Abstract

Abstract Spontaneous coronary artery dissection (SCAD) is recently emerging as an increasingly frequent cause of myocardial infarction and among the main triggering factors we found hypertension, pregnancy, fibromuscular dysplasia and connective tissue diseases (e.g. Marfan syndrome). Recent studies also suggest that even bicuspid aortic valve may be a predisposing condition for the development of spontaneous coronary artery dissection. We report the case of a 45–year–old Caucasian man with no cardiovascular risk factors; his clinical history begins in August 2019, when he was hospitalized for acute coronary syndrome (NSTEMI).
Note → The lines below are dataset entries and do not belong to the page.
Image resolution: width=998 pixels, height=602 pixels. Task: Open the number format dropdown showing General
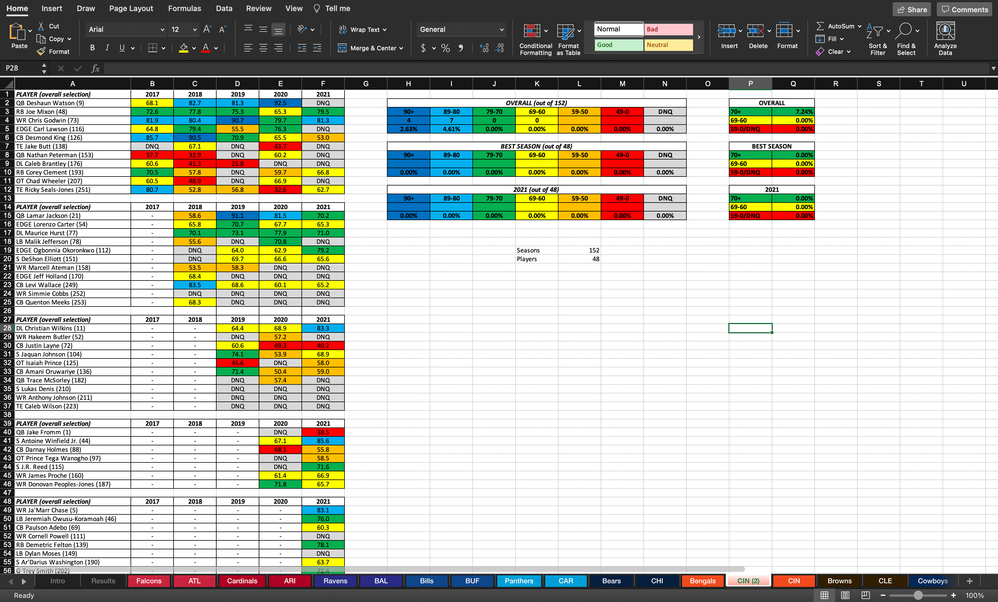coord(460,30)
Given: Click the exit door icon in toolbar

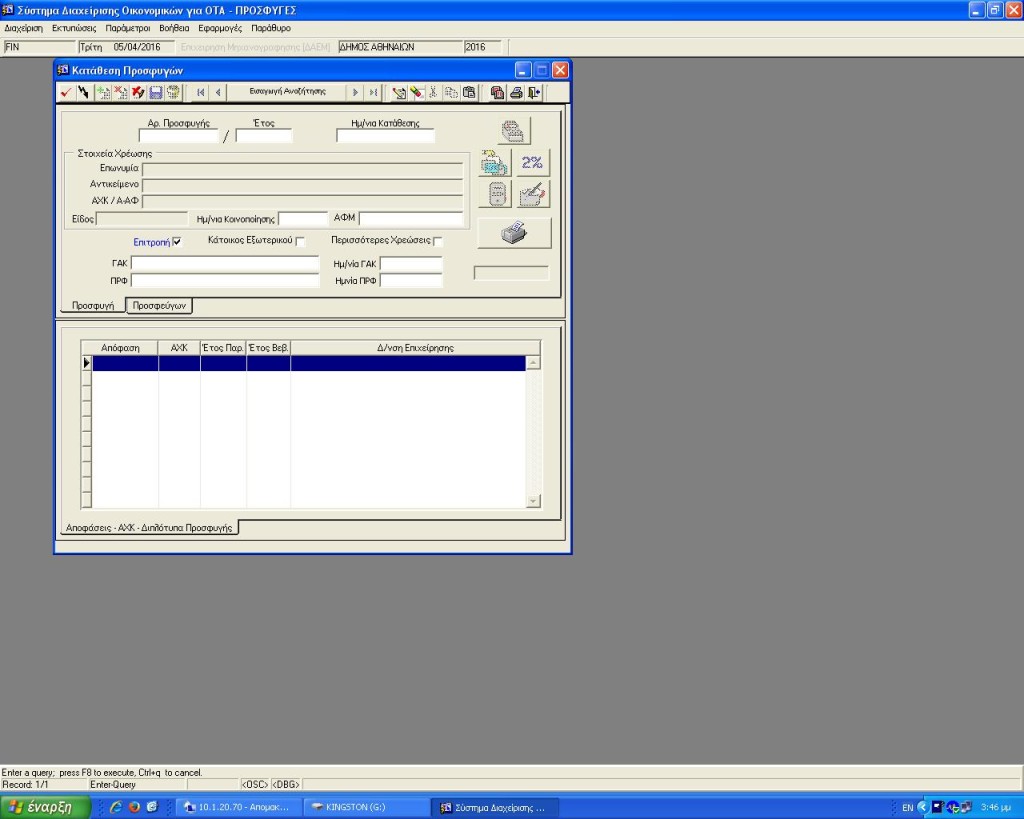Looking at the screenshot, I should coord(535,93).
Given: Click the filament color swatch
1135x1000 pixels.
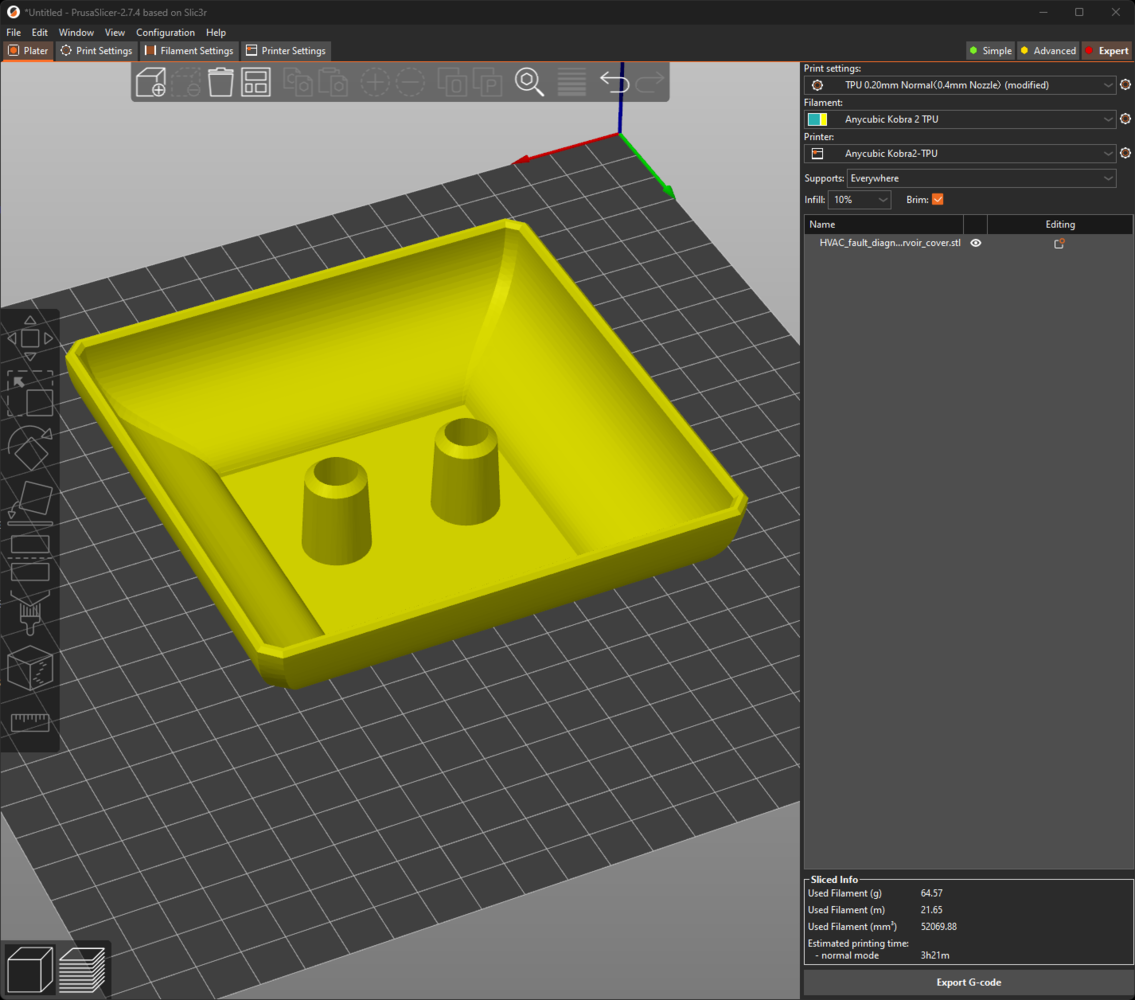Looking at the screenshot, I should (x=817, y=120).
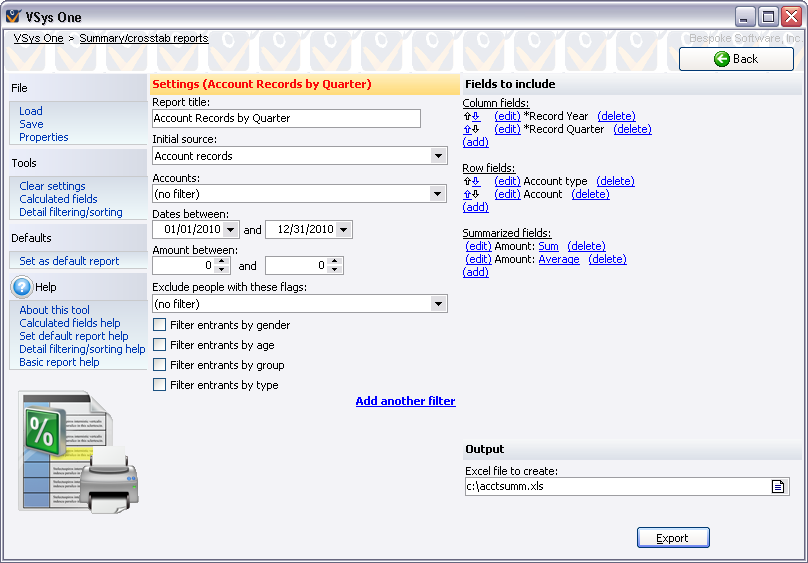Open the Initial source dropdown
Image resolution: width=808 pixels, height=563 pixels.
click(438, 156)
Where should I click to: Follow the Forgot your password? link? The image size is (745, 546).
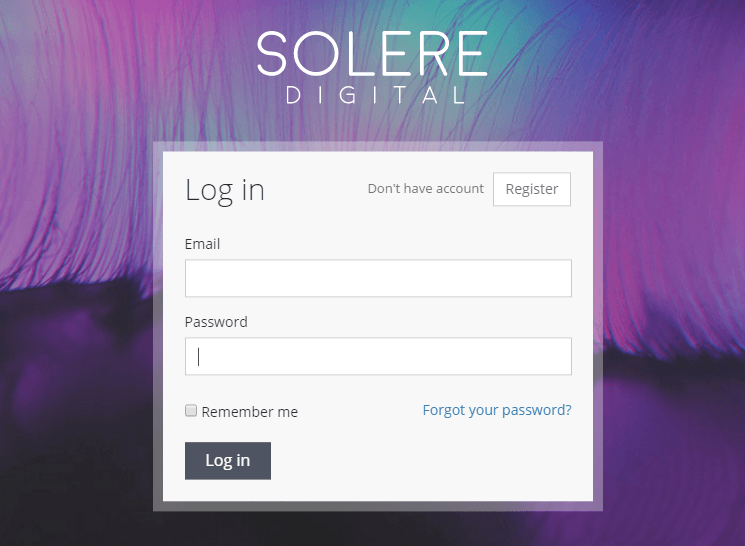click(497, 410)
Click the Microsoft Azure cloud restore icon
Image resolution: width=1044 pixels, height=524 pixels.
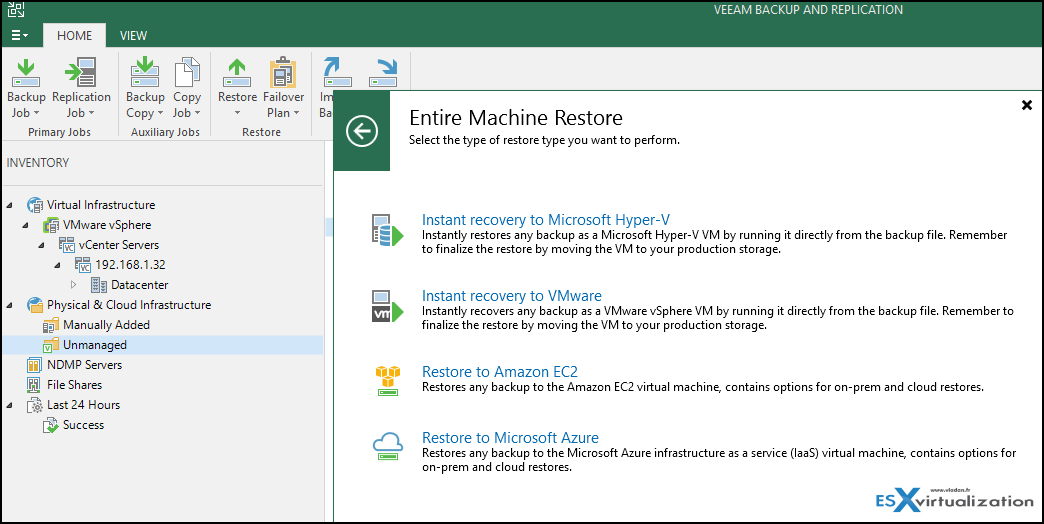click(x=388, y=446)
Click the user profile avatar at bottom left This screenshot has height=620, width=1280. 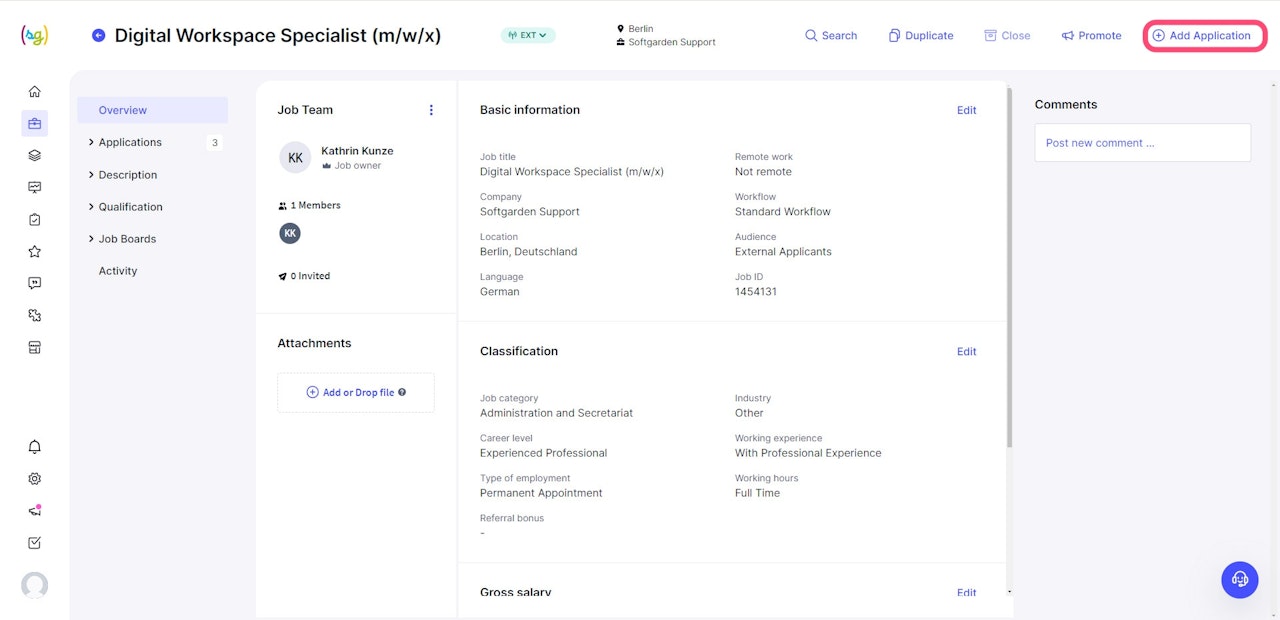[x=35, y=585]
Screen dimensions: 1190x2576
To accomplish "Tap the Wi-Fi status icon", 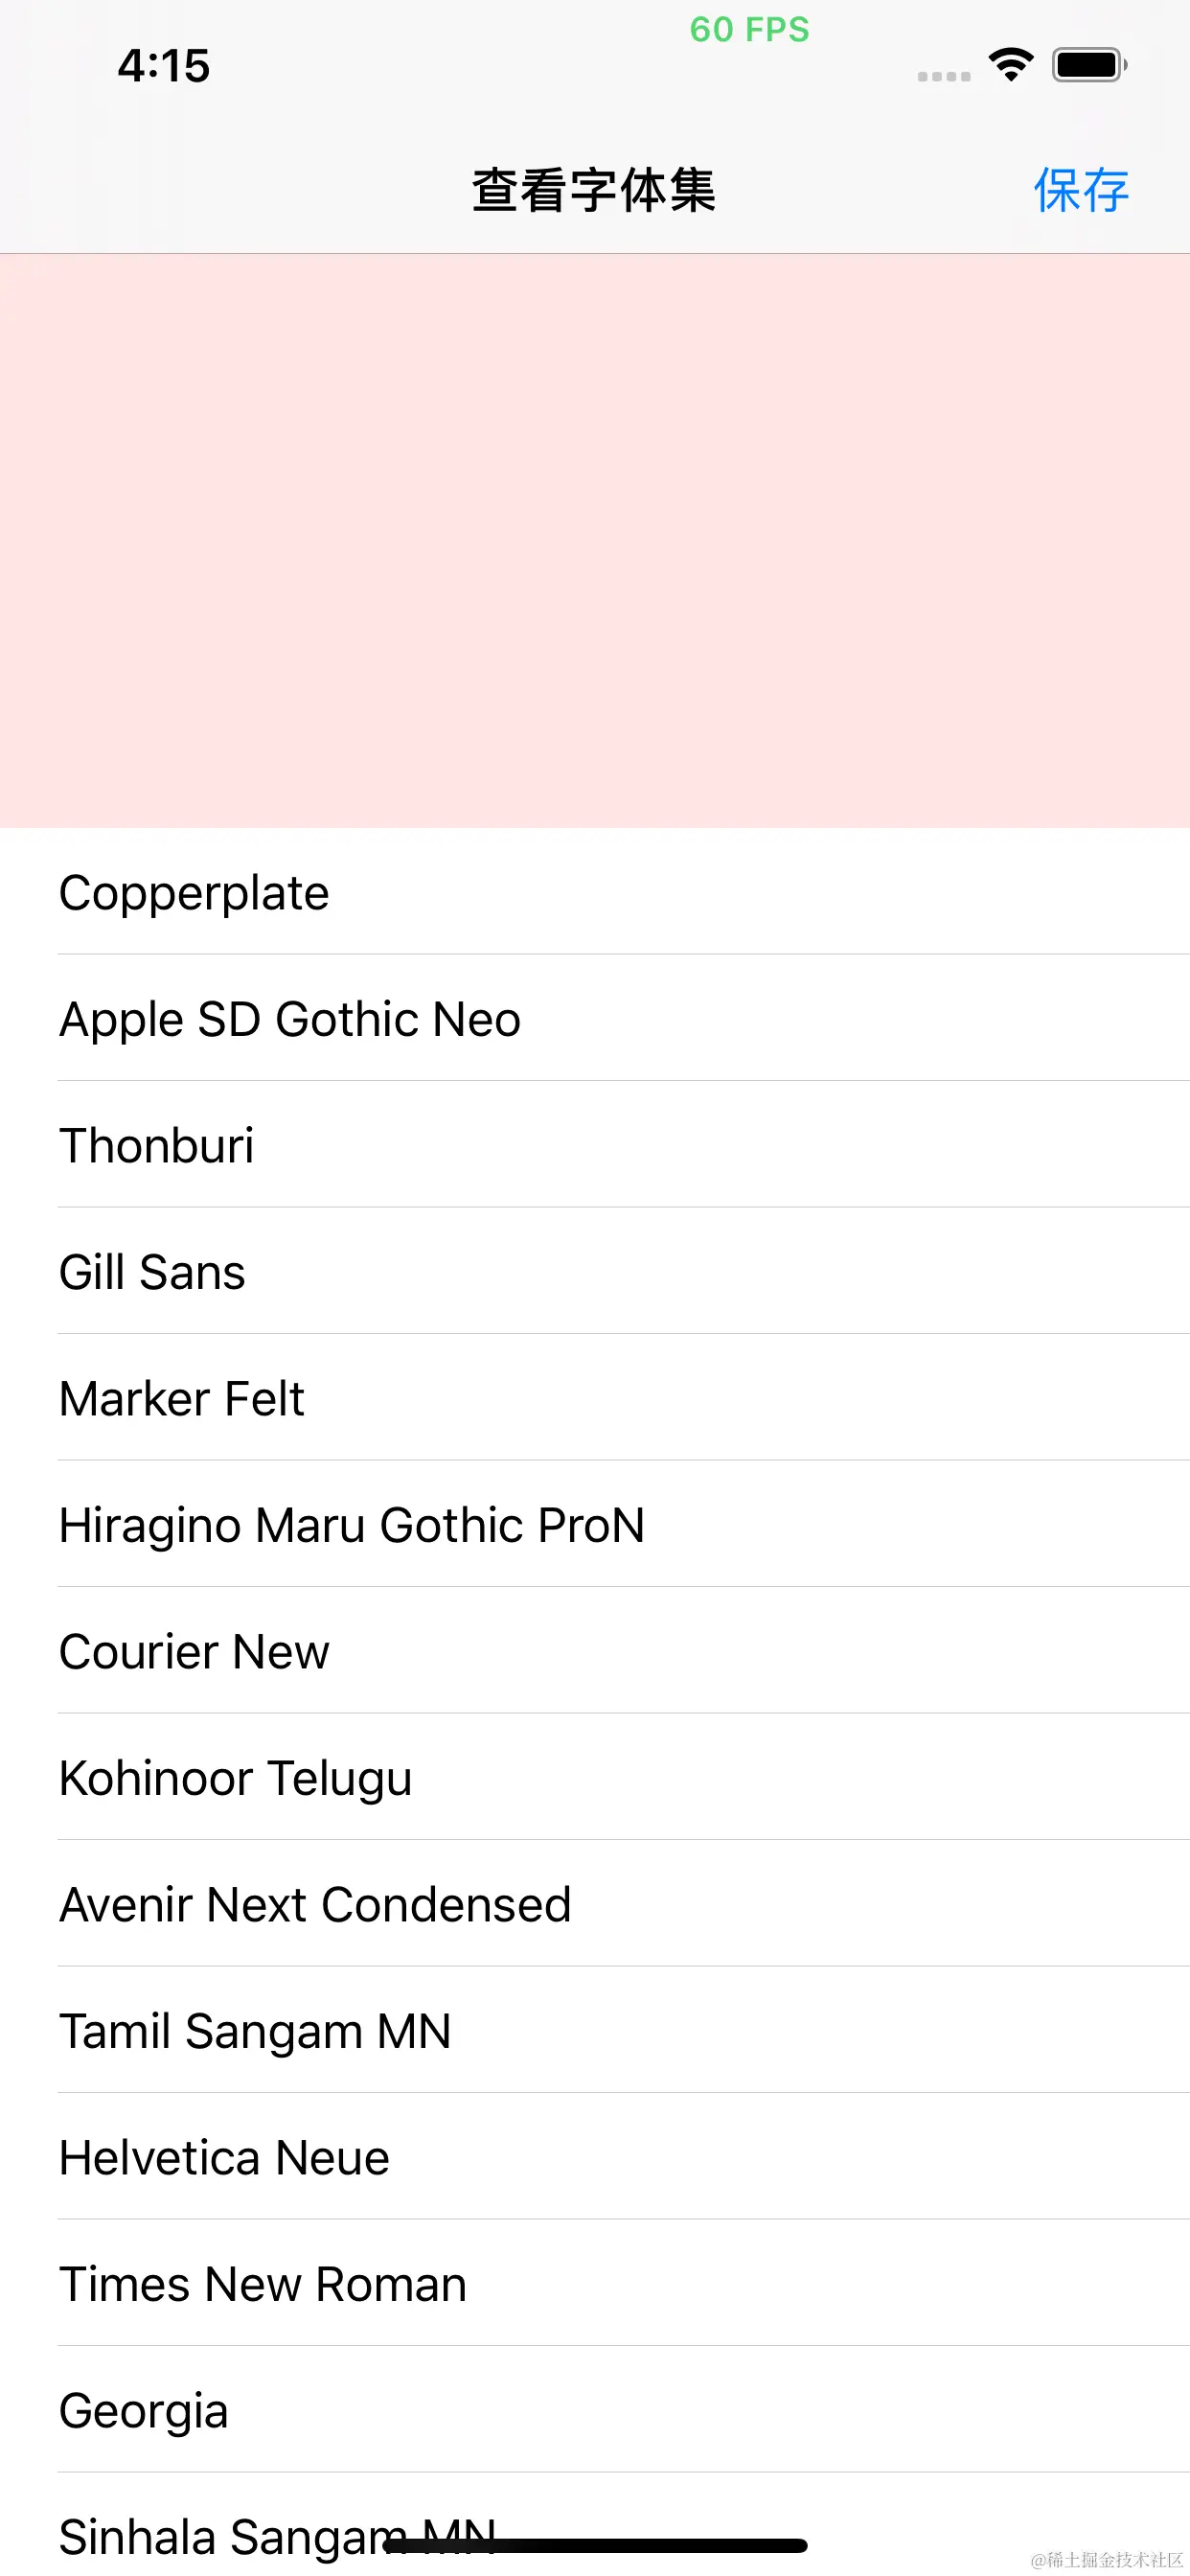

Echocardiography showed preserved left ventricular ejection fraction, bicuspid aortic valve (fusion of right and left cusps) with mild to moderate regurgitation without stenosis and mild dilatation of the aortic bulb (38 mm). The coronary angiography showed no significant stenoses and an anomalous origin of the right coronary artery from the common trunk. The patient was discharged two days later with a diagnosis of MINOCA and an indication to perform a coronary CT scan, which confirmed the anomalous origin of the right coronary artery with a retro–aortic course, and a cardiac MRI, which showed myocardial edema of the infero–lateral wall, mainly with sub–endocardial distribution and LGE in the same sites, compatible with ischemic damage. In September 2022 there was a new hospitalization for inferior–posterior–lateral STEMI with coronarographic finding of a large marginal branch collateral stenosis, with recovery of distal caliber. The angiographic pattern was consistent with type II SCAD (no intracoronary imaging has been performed because of vascular tortuosity and lesion distality). A retrospective comparative analysis of the 2019 angiography allowed to find a distal occlusion of the same branch, now healed, also compatible with SCAD. The patient was discharged on single antiplatelet therapy after one week of DAPT with acetylsalicylic acid and clopidogrel and indication to perform a genetic test for connective tissue diseases. The case described prompts the cardiologists to suspect an uncommon etiology (connective tissue disease, bicuspid aortic valve) in case of SCAD detection, especially if associated with anomalous origin of the coronary arteries.